Ordering playoff tickets now. I was afraid they were serious about signing Montgomery instead of signing another never was.
Well, I wish I could say the same, but I must say, with all due respect, I find it very hard to see the logic behind some of the moves you have made with this fine organization.
Hire this man!!
Don’t worry sox fan’s they are going to trade Jansen so they don’t go over there budget and the next minor league signing they have to trade Yoshida he is already out there if a team wants him
I’m just here for the Seinfeld references. I’m just wondering when he’s on the mound in a jam, he’s telling himself……”serenity now”!
Guess Big Stein got tired of waiting for his calzone from Paisano’s. As long as Georgie boy keeps his mind off sex he could be a pretty useful arm.
There’s this woman, super attractive. Jason should meet her. He really should.
Maybe he will when he’s facing his Doppelgänger – Daniel Vogelbach. She’ll be there. She likes….that type if you catch my drift.
Even though, if we’re being real here, Jason wants to meet Daniel. Maybe she can introduce Daniel to Jason.
SAY VANDALAY INDUSTRIES!!!!
The uniform debacle finally makes sense.
Will he show up to spring training in the puffy jacket?

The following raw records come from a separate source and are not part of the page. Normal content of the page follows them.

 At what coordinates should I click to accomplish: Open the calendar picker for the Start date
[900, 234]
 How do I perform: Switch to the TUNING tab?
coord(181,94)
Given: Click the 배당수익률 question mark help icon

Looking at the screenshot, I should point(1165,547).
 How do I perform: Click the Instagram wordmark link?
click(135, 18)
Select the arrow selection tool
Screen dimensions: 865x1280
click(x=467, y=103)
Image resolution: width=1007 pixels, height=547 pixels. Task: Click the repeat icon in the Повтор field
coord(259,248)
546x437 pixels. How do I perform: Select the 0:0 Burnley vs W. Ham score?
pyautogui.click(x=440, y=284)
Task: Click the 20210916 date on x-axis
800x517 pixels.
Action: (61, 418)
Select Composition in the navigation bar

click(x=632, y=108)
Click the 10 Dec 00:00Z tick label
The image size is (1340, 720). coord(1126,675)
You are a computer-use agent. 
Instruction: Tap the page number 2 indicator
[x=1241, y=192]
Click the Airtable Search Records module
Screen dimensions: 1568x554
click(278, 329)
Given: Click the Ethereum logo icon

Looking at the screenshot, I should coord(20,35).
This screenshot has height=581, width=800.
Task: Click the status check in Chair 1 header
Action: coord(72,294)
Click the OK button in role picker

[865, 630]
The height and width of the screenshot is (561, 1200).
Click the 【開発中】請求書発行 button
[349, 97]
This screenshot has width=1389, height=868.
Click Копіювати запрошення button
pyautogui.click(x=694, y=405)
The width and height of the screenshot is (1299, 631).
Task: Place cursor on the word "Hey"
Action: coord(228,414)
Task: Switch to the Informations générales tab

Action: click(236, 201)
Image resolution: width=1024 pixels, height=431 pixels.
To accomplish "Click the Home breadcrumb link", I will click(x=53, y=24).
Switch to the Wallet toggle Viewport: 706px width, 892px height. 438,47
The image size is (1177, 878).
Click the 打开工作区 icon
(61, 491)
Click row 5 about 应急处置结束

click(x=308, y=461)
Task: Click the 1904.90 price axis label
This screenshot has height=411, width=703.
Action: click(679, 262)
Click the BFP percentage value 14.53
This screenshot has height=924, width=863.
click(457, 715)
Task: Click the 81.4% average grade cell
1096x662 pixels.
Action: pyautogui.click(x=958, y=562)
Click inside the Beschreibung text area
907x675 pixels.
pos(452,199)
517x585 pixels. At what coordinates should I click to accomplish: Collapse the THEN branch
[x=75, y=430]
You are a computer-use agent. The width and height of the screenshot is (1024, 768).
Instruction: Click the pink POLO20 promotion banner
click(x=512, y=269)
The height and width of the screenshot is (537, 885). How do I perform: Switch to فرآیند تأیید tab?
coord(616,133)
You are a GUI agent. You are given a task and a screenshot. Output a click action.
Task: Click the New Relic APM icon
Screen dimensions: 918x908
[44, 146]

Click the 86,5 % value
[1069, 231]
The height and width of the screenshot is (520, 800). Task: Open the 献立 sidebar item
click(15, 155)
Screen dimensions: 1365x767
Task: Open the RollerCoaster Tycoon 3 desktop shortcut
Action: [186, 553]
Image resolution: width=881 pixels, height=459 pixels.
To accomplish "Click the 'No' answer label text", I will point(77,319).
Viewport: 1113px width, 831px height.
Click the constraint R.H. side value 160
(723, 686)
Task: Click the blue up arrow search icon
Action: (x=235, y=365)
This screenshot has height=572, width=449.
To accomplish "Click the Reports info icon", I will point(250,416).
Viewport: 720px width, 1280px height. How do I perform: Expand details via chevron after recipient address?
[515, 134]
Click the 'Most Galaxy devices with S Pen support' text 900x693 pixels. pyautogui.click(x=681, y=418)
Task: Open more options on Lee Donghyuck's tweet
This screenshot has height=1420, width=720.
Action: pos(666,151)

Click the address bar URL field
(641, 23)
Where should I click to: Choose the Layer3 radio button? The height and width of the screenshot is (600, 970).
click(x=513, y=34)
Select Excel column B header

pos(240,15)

He wants to be a latex salesman.
Introducing cotton uniforms might get sent down to the minors or Hampton tomatoes.
He’ll show up driving Jon Voight’s car !!
This is the most appropriate signing ever since we can all be part of “the airing of the grievances!”
We have watched you take our beloved Red Sox and reduce them to a laughing stock!
Will they sign Newman next?
I hope he gets an MLB contract; with a couple of good years he might finally be able to afford that place in the Hamptons, with Snoopy and Prickly Pete
Thank goodness the name is entertaining. I’m just wondering looking at his stats, whose worse in the organization than he is to get the axe when he comes aboard? Rosters are rosters so you add one you take away one. Man, the guy who loses his job to this guy needs to be on suicide watch!!!
Oh nooooo. I’m so sorry. The correct answer is the Moops….The Moops.
Loved him in Seinfeld
He does a good Shatner impression too.
“The Red Sox posted a team-wide ERA of 4.52 last year, a mark that was better than just nine other clubs. They came into this winter looking to upgrade the pitching staff but haven’t done too much”
this Is an understatement. instead of adding multiple good starters they’ve just added an OF, a mid-tier starter, and some minor leaguers. selling the team seems like a good idea to me.
Jason’s a tough little ballplayer … knocked Bette Midler on her rear to score that run.
You know, if you take everything he’s accomplished in his entire life and condense it down into one game, it looks decent.
Depth piece that can reside in Worcester. They need pitching depth there as well.
Bobby – Do we care at all about the quality? Are you in the Bloom family? This guy completely sucks.
@Trollfree; I’m not kidding myself. this team will compete, however contend is another matter. They need arms to toss innings @AA and AAA. Injury, bereavement, mental health issues all contribute to an occasional need to dip into the minors for help. No sir, I’m not in the bloom family, but with a lower payroll budget than Bloom, Breslow probably wishes he were.
He’s likely to pee in the shower…it’s all pipes!